Résultat immense ! ce fut comme un phare éclatant qui s’alluma au milieu des ténèbres de la physique quand on proclama ce fait précis : une calorie équivaut à 425 kilogrammètres, ou, en d’autres termes, la quantité de chaleur qui est nécessaire pour élever d’un degré la température d’un kilogramme d’eau peut aussi produire le travail qui consiste à élever 425 kilogrammes à la hauteur d’un mètre. Cette découverte a depuis quinze ans ouvert à la science de vastes horizons. Il en sort comme une nouvelle philosophie de la nature. Une évolution se fait dans les esprits, dont nous voyons seulement l’origine, et ce sont les débuts de ce mouvement que nous essayons d’esquisser.

Toute incertitude a cessé sur la nature même de la chaleur dès que l’équivalent mécanique en a été fixé. Qu’est-ce qui pouvait se transformer en mouvement d’une façon si régulière, sinon un autre mouvement ? Sans doute, ni dans le jeu des machines à vapeur, ni dans aucun autre phénomène, on ne découvrait sur le vif le mode précis de la transformation ; mais l’esprit en saisissait le principe avec conviction. On ne voyait pas le mouvement lui-même, mais on en percevait et on en mesurait les effets.

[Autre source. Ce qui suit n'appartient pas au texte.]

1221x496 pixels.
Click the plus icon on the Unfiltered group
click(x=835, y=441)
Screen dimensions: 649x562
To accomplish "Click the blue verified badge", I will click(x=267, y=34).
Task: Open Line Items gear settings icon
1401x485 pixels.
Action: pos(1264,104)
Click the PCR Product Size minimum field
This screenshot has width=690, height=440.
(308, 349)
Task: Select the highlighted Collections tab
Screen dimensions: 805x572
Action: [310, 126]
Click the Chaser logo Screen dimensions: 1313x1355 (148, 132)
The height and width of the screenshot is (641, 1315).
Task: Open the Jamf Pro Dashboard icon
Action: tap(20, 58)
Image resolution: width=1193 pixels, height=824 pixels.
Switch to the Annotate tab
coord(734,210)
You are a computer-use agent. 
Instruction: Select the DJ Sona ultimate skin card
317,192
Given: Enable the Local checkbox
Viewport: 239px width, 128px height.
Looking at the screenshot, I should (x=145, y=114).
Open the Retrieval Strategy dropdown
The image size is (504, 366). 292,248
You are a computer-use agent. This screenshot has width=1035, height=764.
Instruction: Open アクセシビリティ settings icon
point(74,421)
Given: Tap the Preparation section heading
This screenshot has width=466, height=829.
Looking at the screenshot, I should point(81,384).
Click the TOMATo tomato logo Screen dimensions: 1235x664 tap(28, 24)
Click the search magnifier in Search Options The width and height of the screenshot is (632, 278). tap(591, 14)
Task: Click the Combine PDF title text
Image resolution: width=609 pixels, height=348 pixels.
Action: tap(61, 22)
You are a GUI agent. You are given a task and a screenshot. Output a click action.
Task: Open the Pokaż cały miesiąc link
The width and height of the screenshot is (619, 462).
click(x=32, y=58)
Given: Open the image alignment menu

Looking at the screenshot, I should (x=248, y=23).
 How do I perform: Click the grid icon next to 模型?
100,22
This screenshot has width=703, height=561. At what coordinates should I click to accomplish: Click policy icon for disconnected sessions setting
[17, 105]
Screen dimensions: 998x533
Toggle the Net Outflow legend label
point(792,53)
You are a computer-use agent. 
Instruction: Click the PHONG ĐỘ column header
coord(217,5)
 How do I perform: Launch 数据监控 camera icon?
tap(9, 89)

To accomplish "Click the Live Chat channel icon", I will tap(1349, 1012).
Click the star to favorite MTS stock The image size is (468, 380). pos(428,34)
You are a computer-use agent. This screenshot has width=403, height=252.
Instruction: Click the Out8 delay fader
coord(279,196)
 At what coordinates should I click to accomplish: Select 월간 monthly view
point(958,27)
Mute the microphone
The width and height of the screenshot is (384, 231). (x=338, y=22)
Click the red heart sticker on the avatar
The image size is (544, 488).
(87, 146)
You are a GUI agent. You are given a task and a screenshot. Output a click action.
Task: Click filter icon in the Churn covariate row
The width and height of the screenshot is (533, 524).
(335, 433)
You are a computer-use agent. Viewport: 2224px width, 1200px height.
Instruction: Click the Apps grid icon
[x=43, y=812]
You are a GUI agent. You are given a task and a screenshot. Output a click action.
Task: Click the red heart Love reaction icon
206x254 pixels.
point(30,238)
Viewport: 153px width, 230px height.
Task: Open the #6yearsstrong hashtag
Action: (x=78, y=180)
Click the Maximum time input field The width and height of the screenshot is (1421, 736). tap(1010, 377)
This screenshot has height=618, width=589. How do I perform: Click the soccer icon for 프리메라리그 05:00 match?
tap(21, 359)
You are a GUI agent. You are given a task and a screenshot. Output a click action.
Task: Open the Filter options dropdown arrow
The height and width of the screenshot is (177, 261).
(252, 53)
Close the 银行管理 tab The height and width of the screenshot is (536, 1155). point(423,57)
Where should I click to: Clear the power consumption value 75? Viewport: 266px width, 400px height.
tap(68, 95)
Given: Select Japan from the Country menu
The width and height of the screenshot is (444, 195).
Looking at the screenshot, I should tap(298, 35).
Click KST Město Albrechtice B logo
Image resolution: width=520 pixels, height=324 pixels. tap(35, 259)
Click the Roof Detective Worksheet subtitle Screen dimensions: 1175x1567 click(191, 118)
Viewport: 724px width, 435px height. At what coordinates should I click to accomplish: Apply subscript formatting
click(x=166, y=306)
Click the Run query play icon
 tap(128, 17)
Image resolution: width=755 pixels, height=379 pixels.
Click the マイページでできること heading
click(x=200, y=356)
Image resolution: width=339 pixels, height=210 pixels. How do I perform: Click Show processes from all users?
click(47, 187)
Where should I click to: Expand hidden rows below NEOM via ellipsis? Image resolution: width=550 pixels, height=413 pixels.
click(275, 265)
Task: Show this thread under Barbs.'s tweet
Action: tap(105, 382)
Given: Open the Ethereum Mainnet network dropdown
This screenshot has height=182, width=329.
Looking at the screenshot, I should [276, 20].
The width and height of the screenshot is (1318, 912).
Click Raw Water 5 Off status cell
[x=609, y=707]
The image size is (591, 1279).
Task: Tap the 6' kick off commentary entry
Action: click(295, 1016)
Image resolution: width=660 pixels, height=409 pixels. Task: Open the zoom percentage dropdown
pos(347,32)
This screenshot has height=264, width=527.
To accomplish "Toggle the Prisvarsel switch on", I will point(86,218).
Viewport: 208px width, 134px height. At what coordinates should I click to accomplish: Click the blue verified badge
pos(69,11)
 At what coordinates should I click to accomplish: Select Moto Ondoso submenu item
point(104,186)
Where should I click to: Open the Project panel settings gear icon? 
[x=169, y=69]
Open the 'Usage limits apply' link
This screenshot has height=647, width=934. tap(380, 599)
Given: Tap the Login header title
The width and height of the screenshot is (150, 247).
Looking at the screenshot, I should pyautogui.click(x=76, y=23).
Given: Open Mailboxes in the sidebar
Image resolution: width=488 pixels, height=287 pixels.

La chaleur est un mouvement, mais de quelle espèce ? Quelques physiciens ont d’abord imaginé qu’elle pouvait être due aux vibrations longitudinales de l’éther : ils savaient que l’éther, par ses vibrations transversales, produit la lumière ; quant à l’impulsion longitudinale, celle qui se produit dans le sens du rayon éthéré, on ne lui connaissait aucune propriété spéciale, et ils en disposaient pour lui attribuer les effets calorifiques. Cette conjecture, qui ne reposait sur aucune donnée sérieuse, n’a rallié qu’un très petit nombre de suffrages et n’a guère été prise que pour un jeu d’imagination. Dans les idées actuelles, la chaleur est un mouvement des molécules mêmes des corps. Toutes les molécules matérielles sont animées de mouvement ; elles se choquent sans cesse les unes les autres et maintiennent ainsi ou modifient leur état. C’est par leurs chocs que les molécules des corps nous font éprouver la sensation de chaleur, et c’est par l’intensité de ces chocs que nous déterminons les degrés de la température. Cette agitation perpétuelle des molécules constitue par elle-même le phénomène de la chaleur, mais elle peut naturellement se convertir en effets différens ; elle peut, quand les circonstances s’y prêtent, ébranler l’éther et produire de la lumière ; elle peut ébranler l’air et produire des sons ; elle peut se concentrer pour mouvoir des masses et produire ainsi ce qu’on appelle proprement du travail mécanique.